Hoy te explico cómo funciona tu reloj interno y qué hábitos puedes adoptar para que tu cuerpo entre en modo “descanso” de forma natural y sin esfuerzo.
Todos tenemos un reloj interno que regula nuestros ciclos de sueño, digestión, concentración y hormonas. A esto se le llama ritmo circadiano, y su principal “reloj despertador” es la luz solar.
Cuando tus ojos detectan luz natural por la mañana (sí, incluso en días nublados), tu cerebro activa la producción de cortisol (energía) y detiene la de melatonina (sueño).
Pero si no recibes esa señal de luz, tu cuerpo se descoordina. Y ahí vienen los problemas: te sientes con fatiga durante el día y no puedes dormir bien en la noche.
Estudios publicados por la Sleep Research Society confirman que la exposición a luz solar por la mañana aumenta la producción natural de melatonina en la noche, lo que facilita un sueño profundo y reparador.
Ver el sol temprano ayuda a “resetear” tu sistema nervioso. Esto reduce la fatiga mental, mejora el estado de ánimo y disminuye la dificultad para desconectarte por la noche.
Cuando te expones a la luz del sol en las primeras 1–2 horas tras despertar, todo tu cuerpo se organiza mejor: desde la digestión hasta tus hormonas reproductivas.
No necesitas asolearte: basta con mirar hacia la luz natural durante 5–10 minutos, sin gafas oscuras ni vidrio de por medio.
El movimiento potencia el efecto de la luz y activa tu energía para el día.

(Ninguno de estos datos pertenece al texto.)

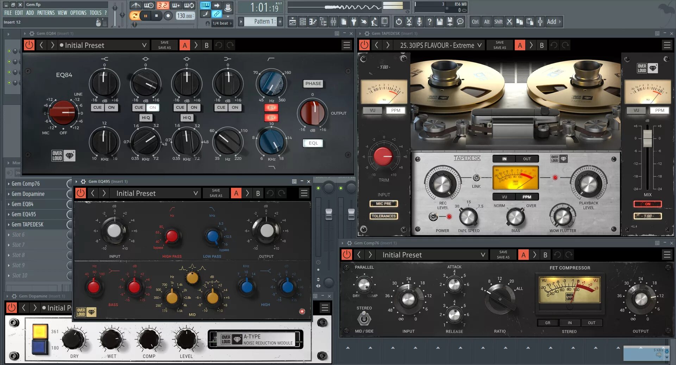Open the PATTERNS menu
Screen dimensions: 676x365
46,13
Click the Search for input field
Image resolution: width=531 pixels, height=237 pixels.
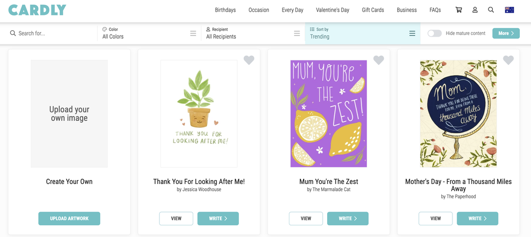[53, 33]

La luz azul de los celulares le dice a tu cerebro “¡es de día!”. Eso bloquea la melatonina y retrasa el sueño.
Baja la intensidad y el tono de tus luces artificiales para indicarle a tu cuerpo que es hora de relajarse.
Comer muy tarde también altera tu reloj interno. Lo ideal es dejar al menos 2–3 horas entre la cena y el sueño.
Dormir bien empieza mucho antes de acostarte
No necesitas tomar nada. Solo volver a lo natural: despertar con la luz del sol y desconectarte con la caída de la noche. Tu cuerpo sabe qué hacer, solo necesita el ambiente adecuado.
Cuando respetas tu ritmo circadiano, duermes mejor, piensas más claro, tienes más energía y hasta mejoras tu salud metabólica.